Alongside this research, a consultation was opened looking at new measures to speed up payment terms and times, with a focus on large companies paying their smaller suppliers.
As someone who’s been a founder and company director myself, I know what a thankless task it is to chase clients for payment for products and services delivered. If we can address this issue, it will free up precious time and money that can instead be spent on business growth tasks.
The work of the OSBC
The OSBC recently launched the Fair Payment Code to which companies of any size can apply to one of its 3 levels (bronze, silver or gold). It recognises businesses that are doing the right thing and paying suppliers on time. We’re currently working on signing up more household names to the Code, as well as companies that are strategic suppliers to government.
For times when small businesses continue to struggle with late paying clients, we have a casework team that can investigate complaints and aim to get payments made and disputes resolved.
The new measures being consulted on would take the powers of the OSBC further by:
- looking at potential application of automatic interest on late invoices of a statutory 8% above the Bank of England base rate
- Audit Committees taking more responsibility for payment performance at a board level
- looking at the use of retention payments in the construction sector
After responses to the consultation are received, these new measures would go through a process of becoming law over the next couple of years.
How digital technology plays a part
As well as the fair payment code, the casework team and potential new legislation, we’re looking at how digital technology can speed up payment times.
At an individual company level, there’s plenty of evidence to show small firms that adopt digital tools, such as cloud accounting, get paid quicker.

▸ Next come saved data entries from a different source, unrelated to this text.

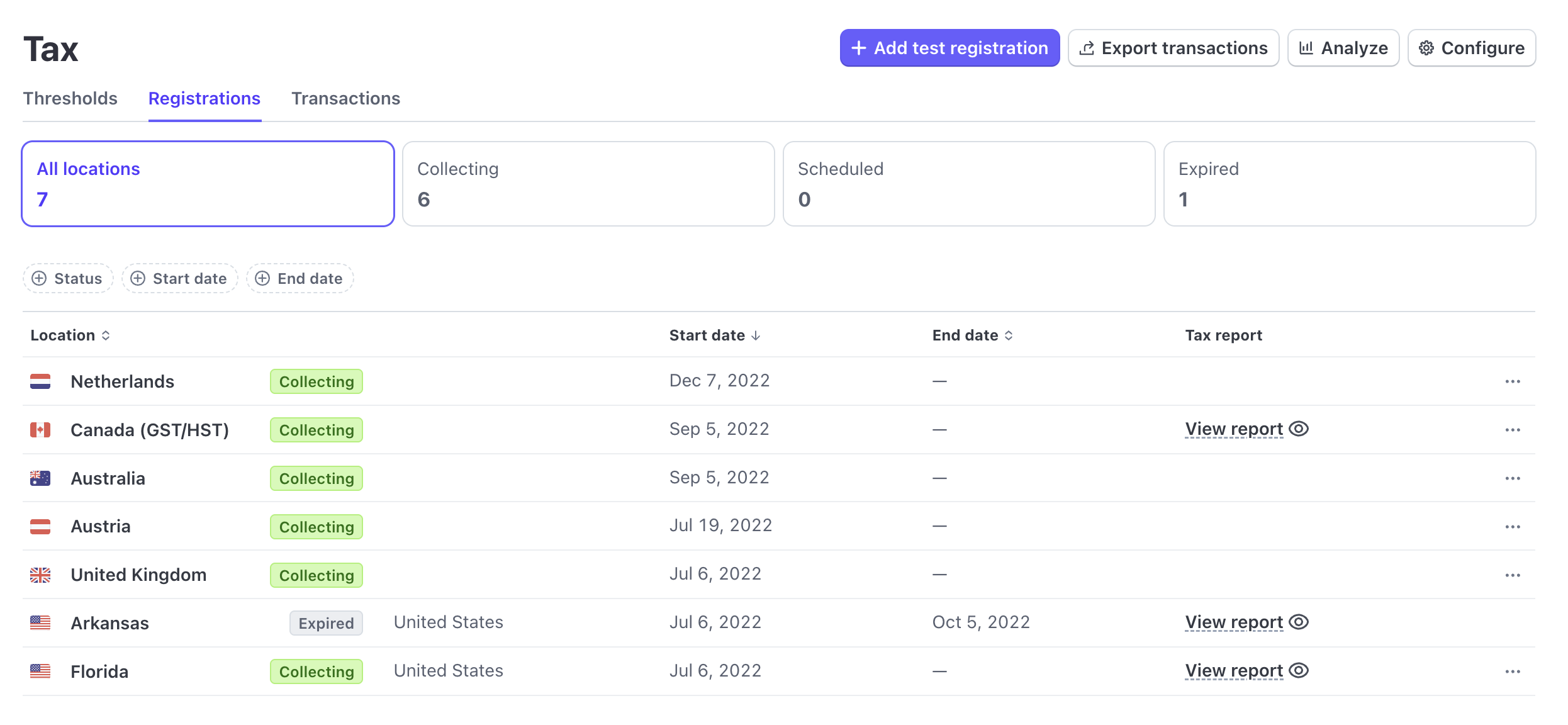
Task: Open the Start date filter chip
Action: pyautogui.click(x=180, y=278)
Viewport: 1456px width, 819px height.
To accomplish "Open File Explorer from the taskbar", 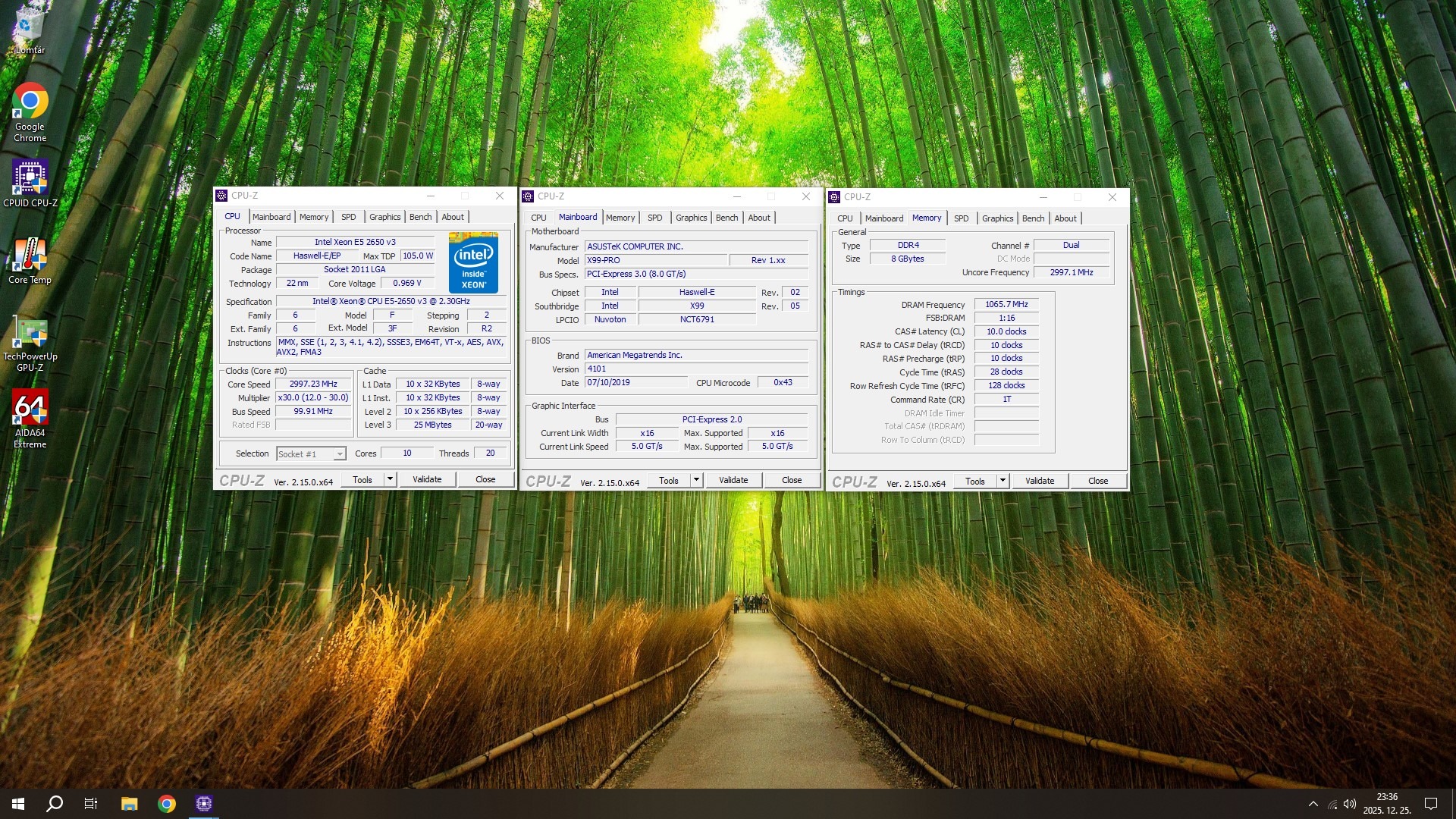I will (129, 804).
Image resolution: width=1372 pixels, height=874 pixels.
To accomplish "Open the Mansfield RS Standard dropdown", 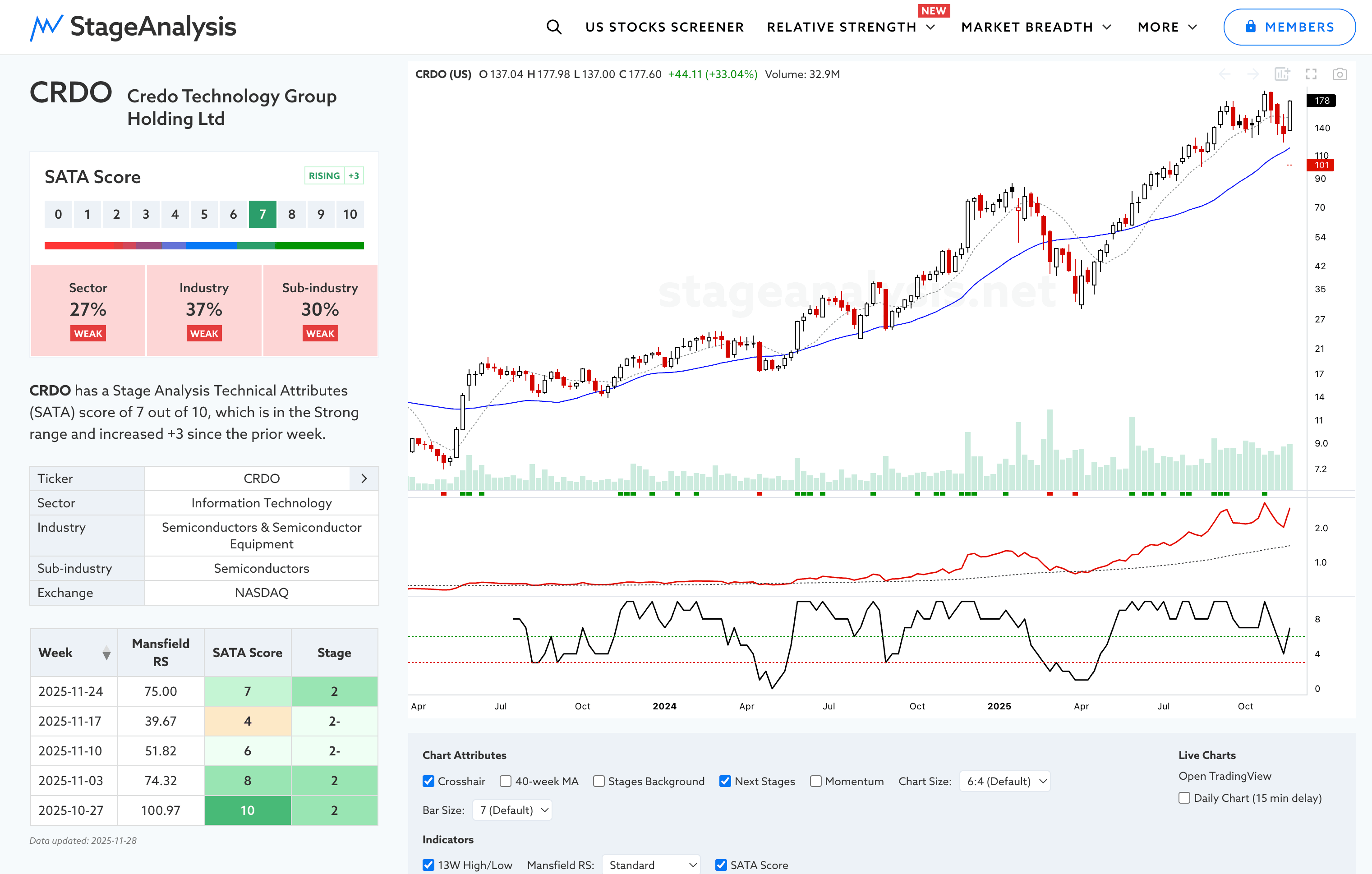I will 651,865.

At a macro-economic level, we’re starting test activity with the Centre for Finance, Innovation and Technology, to explore how the UK’s lead in Open Finance (opening up of a businesses’ transaction data) can make money move faster through the system, and into the hands of small businesses.

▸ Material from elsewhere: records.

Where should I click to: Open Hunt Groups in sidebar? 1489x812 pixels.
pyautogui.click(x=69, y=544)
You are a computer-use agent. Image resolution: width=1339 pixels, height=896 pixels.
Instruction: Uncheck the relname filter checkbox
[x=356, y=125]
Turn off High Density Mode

AI is also having a positive impact as business owners and account departments can set prompts to chase late invoices and let the technology do the work.
The benefits of faster money flows
If we get this right and get money moving faster, it will free up founder time to focus instead on tasks like hiring, exporting, innovating and selling, which is what businesses do best.
Each week we’re updating on payment progress, and introducing other government departments and agencies set up to support small businesses and their growth ambitions.